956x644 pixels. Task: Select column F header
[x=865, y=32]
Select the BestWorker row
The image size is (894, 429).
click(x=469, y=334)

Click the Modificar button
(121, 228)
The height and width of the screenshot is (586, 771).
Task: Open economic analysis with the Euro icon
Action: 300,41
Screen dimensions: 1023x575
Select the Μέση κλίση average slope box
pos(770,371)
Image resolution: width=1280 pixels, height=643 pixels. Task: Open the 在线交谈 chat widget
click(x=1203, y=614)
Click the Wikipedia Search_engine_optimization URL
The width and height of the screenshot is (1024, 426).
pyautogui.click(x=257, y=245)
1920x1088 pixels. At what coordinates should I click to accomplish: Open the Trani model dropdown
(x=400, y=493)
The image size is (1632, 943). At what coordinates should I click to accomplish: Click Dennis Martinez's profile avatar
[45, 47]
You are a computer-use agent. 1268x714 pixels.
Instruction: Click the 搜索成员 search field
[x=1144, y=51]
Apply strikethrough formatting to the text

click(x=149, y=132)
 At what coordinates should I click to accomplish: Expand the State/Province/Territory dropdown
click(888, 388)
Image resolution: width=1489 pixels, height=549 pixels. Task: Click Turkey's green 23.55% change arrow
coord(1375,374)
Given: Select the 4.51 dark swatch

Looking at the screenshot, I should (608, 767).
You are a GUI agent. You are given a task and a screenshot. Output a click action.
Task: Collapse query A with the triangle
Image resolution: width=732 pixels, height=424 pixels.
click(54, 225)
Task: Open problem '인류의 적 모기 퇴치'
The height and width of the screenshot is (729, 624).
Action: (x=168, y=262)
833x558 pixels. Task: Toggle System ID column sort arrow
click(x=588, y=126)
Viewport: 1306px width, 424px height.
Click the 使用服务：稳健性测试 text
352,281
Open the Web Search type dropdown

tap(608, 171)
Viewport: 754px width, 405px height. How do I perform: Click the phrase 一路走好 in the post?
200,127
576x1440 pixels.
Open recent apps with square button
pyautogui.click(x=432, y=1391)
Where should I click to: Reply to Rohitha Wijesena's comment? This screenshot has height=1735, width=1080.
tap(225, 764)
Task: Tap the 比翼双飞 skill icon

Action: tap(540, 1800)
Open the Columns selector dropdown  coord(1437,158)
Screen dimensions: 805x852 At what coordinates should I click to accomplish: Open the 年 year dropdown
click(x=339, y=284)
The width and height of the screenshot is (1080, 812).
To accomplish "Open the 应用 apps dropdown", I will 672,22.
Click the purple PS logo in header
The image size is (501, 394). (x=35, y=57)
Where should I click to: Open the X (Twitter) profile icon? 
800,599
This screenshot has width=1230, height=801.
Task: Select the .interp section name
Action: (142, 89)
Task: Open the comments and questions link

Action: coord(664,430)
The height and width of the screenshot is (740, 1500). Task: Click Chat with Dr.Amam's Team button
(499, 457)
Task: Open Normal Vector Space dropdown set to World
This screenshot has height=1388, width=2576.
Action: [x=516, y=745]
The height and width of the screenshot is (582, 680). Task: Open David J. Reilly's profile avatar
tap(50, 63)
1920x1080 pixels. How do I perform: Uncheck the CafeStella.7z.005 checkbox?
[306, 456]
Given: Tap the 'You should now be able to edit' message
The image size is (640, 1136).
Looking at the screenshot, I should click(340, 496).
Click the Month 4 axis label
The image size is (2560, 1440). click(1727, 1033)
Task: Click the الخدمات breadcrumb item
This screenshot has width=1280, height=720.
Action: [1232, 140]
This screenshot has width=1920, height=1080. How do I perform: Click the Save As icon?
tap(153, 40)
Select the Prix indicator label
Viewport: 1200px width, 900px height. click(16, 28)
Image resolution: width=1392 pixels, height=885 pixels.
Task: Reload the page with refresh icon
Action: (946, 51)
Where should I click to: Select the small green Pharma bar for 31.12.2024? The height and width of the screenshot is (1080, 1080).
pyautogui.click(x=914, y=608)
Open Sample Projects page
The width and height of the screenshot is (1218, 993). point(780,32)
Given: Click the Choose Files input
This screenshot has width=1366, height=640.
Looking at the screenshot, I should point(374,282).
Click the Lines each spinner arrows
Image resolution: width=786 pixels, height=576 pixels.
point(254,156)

__________

● Given task:
Rewrite the listing lines starting at the one containing "Screen dimensions: 805x852" and ending at the one containing "Looking at the screenshot, I should click(340, 496).", replacing "dropdown" with "menu" and leaving everything else unchanged.

● Full response:
Screen dimensions: 805x852 At what coordinates should I click to accomplish: Open the 年 year menu
click(x=339, y=284)
The width and height of the screenshot is (1080, 812).
To accomplish "Open the 应用 apps menu", I will 672,22.
Click the purple PS logo in header
The image size is (501, 394). (x=35, y=57)
Where should I click to: Open the X (Twitter) profile icon? 
800,599
This screenshot has width=1230, height=801.
Task: Select the .interp section name
Action: (142, 89)
Task: Open the comments and questions link

Action: coord(664,430)
The height and width of the screenshot is (740, 1500). Task: Click Chat with Dr.Amam's Team button
(499, 457)
Task: Open Normal Vector Space menu set to World
This screenshot has height=1388, width=2576.
Action: [x=516, y=745]
The height and width of the screenshot is (582, 680). Task: Open David J. Reilly's profile avatar
tap(50, 63)
1920x1080 pixels. How do I perform: Uncheck the CafeStella.7z.005 checkbox?
[306, 456]
Given: Tap the 'You should now be able to edit' message
The image size is (640, 1136).
Looking at the screenshot, I should click(340, 496).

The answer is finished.